Task statement
Every line containing "date" should be copied out. Go through the entries and find them.

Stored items
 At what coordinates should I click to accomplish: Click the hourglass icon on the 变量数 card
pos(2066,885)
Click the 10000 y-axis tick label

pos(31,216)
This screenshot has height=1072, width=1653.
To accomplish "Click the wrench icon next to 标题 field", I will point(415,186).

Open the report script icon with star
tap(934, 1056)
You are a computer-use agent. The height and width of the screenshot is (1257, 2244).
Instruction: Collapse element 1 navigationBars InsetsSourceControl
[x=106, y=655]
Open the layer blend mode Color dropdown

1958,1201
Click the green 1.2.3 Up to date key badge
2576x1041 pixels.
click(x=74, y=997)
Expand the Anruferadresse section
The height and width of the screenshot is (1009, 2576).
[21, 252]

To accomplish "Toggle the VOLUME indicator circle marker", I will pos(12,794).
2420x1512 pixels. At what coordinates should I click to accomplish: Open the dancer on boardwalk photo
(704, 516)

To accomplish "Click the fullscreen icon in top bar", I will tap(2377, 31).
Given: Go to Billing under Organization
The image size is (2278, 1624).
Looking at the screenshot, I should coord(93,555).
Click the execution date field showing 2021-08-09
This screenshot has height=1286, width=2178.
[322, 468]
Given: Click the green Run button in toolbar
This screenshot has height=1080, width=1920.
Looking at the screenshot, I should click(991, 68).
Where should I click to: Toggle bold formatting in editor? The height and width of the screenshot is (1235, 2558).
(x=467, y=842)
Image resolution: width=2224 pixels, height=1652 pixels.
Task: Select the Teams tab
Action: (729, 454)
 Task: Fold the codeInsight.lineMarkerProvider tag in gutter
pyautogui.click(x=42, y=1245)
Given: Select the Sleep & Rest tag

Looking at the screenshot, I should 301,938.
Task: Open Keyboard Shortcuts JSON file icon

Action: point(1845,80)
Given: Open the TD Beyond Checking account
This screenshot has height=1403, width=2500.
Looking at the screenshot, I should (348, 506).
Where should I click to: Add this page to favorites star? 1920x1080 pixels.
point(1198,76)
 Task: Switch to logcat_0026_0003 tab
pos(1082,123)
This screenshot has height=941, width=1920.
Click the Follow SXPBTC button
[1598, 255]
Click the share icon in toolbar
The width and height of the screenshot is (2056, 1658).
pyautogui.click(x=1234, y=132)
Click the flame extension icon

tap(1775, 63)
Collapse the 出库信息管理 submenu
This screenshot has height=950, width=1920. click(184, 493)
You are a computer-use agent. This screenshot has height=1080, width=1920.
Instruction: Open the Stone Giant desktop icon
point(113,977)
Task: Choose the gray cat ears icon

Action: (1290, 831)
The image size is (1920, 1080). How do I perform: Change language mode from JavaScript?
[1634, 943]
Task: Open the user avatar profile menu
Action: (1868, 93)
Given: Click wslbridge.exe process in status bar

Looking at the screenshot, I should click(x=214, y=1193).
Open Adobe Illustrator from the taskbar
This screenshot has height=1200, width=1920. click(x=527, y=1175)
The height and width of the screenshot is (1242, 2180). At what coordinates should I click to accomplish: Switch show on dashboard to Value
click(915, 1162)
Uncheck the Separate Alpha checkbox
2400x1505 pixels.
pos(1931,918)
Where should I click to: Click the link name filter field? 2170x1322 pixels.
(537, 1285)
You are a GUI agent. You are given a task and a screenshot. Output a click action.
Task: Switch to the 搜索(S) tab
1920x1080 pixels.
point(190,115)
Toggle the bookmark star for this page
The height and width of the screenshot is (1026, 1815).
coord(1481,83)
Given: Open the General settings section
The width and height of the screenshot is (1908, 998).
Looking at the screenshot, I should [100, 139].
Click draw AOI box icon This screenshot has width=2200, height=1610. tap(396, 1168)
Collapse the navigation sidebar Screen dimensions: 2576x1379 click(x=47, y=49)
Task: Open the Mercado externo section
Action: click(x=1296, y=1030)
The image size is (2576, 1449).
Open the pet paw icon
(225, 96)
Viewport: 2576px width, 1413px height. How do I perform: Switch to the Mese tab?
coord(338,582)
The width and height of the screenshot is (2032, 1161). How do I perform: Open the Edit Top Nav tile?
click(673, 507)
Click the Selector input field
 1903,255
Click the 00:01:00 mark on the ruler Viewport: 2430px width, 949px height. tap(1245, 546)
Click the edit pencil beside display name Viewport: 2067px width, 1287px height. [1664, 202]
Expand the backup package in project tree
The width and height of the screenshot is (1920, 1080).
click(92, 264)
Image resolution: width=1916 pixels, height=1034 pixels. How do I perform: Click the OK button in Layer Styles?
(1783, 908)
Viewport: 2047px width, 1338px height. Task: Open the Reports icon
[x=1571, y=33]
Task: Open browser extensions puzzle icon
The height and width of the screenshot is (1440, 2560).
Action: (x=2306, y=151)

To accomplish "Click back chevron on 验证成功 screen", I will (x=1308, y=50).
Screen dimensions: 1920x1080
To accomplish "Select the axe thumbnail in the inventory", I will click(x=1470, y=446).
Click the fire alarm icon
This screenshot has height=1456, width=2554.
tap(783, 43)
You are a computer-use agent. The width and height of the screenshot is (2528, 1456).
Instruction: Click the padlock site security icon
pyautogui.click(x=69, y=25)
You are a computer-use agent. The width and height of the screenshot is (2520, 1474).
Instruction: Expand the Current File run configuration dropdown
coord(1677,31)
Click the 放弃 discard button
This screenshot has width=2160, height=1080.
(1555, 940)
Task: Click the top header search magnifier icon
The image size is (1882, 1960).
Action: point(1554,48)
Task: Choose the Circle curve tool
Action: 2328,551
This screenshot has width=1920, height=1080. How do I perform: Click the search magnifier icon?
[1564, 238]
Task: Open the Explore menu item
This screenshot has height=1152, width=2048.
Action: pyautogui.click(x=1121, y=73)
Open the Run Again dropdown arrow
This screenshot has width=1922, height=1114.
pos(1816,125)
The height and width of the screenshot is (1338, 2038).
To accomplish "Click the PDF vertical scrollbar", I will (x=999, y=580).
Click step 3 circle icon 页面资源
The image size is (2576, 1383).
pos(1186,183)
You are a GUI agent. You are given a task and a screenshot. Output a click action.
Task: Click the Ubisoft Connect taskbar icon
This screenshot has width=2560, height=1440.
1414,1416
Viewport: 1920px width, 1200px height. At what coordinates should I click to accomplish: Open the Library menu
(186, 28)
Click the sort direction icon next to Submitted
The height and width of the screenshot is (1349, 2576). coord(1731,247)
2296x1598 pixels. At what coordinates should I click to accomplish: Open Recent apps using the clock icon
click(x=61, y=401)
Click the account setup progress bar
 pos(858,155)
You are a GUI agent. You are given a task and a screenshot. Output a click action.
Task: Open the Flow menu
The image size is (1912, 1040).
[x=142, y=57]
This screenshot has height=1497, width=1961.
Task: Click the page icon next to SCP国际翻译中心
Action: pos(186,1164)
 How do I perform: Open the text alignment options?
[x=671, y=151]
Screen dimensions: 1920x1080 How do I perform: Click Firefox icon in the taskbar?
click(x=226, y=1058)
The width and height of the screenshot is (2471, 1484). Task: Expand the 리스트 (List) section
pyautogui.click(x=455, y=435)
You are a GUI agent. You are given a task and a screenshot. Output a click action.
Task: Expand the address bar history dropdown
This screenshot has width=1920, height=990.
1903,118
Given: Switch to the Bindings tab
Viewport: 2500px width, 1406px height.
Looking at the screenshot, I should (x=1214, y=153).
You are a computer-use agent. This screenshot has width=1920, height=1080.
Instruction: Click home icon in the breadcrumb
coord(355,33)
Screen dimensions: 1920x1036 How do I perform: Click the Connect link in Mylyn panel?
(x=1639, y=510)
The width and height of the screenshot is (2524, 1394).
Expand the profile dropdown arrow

Solution for this problem
Click the green 1.2.3 Up to date key badge
Click the execution date field showing 2021-08-09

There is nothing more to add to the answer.